EXERCISE TASK A:
According to the article on Chinese car sales, by how much did car sales grow in the first three months of 2010?

PAGE:
+++++

China may scrap tax incentives for small cars next year if the market remains strong, and is rethinking plans to provide similar incentives for green-energy vehicles due to quality issues, a government researcher said.

China's car sales zoomed nearly 50 percent last year, even as sales in the rest of the world fell, thanks in part to a series of government incentives designed to stimulate spending during the global downturn.

Car sales have continued to show strong growth this year, up 76 percent in the first three months of 2010 from the same period of 2009, according to government data.

If such strong growth continues, tax incentives that helped to fuel the boom may not be necessary anymore, Xu Changming, director of the information resource department of the State Information Center, said on Thursday.

The market was so good last year, Xu said on the sidelines of an auto industry conference ahead of the Beijing auto show, China's largest, which begins on Friday.

Actually, growth last year was destructive for automakers and not good, he said, adding more moderate growth over 10 percent is considered healthy.

+++++

EXERCISE TASK B:
In the rows, reproduce the lines from the line with "Click the clock-shaped tool icon" up to and including the line with "click(x=195, y=270)", swapping "badge" for "marker" and leaving everything else unchanged.

+++++

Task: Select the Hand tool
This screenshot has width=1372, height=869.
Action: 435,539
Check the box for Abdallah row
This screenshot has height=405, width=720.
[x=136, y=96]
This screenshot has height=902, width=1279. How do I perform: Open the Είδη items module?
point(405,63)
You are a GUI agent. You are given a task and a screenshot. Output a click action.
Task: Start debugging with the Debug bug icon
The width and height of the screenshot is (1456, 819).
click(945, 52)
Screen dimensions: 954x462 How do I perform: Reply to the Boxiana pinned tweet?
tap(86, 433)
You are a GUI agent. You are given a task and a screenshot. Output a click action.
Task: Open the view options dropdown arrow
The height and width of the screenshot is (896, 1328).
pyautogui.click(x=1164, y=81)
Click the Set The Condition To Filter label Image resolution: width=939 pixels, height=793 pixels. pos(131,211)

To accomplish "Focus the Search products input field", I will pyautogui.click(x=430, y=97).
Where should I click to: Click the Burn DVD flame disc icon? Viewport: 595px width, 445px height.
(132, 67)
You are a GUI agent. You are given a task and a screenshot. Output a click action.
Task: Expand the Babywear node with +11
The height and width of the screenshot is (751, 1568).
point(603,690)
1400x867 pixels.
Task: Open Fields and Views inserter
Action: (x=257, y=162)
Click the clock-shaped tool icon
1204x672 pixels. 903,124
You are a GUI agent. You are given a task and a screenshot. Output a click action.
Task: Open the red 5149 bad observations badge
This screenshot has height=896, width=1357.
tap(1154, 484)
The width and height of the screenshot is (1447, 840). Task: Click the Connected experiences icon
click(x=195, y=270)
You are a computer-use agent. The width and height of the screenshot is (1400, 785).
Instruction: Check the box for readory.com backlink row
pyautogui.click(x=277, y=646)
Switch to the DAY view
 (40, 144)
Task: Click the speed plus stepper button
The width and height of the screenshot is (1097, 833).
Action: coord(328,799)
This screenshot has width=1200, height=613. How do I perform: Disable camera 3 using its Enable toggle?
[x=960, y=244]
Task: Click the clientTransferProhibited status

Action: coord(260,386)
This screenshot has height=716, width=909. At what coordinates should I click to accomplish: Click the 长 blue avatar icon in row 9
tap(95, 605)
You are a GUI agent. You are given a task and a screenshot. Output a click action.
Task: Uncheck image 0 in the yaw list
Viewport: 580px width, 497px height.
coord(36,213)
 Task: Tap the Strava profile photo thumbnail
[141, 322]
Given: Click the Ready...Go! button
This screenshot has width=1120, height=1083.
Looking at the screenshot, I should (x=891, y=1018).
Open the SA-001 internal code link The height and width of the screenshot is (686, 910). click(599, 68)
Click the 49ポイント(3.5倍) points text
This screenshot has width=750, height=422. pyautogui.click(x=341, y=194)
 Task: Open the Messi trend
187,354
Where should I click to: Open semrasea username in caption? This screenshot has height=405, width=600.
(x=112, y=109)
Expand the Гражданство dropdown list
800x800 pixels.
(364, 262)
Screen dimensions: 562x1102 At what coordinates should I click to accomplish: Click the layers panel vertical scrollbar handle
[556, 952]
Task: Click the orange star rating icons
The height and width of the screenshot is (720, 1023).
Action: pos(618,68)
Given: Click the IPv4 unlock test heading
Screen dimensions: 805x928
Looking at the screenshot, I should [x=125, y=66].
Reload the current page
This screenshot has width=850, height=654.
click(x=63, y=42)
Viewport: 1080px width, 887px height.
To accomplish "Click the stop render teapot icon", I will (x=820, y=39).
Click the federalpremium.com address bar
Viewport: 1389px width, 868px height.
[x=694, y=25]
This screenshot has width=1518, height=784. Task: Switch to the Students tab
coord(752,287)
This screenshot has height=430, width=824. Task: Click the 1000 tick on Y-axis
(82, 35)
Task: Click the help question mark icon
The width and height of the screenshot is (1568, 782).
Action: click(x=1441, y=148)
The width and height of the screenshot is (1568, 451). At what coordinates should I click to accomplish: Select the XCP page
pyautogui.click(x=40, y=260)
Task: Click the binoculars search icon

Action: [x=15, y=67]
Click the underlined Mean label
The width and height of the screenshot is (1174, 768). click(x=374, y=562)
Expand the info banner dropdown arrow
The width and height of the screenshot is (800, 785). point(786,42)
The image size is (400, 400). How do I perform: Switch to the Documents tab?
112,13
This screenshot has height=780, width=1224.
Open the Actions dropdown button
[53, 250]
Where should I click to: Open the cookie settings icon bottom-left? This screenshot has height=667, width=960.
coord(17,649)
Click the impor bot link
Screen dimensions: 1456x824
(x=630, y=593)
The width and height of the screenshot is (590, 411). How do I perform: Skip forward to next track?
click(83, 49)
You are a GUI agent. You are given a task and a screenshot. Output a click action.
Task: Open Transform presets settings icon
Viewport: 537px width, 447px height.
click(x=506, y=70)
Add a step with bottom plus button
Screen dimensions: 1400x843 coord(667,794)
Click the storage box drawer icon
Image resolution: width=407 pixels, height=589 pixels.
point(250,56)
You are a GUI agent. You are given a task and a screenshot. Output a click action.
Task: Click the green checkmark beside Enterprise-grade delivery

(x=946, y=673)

+++++

TASK RESULT A:
Car sales were up 76 percent from the same period of 2009.

TASK RESULT B:
Click the clock-shaped tool icon
1204x672 pixels. 903,124
You are a GUI agent. You are given a task and a screenshot. Output a click action.
Task: Open the red 5149 bad observations marker
This screenshot has height=896, width=1357.
tap(1154, 484)
The width and height of the screenshot is (1447, 840). Task: Click the Connected experiences icon
click(x=195, y=270)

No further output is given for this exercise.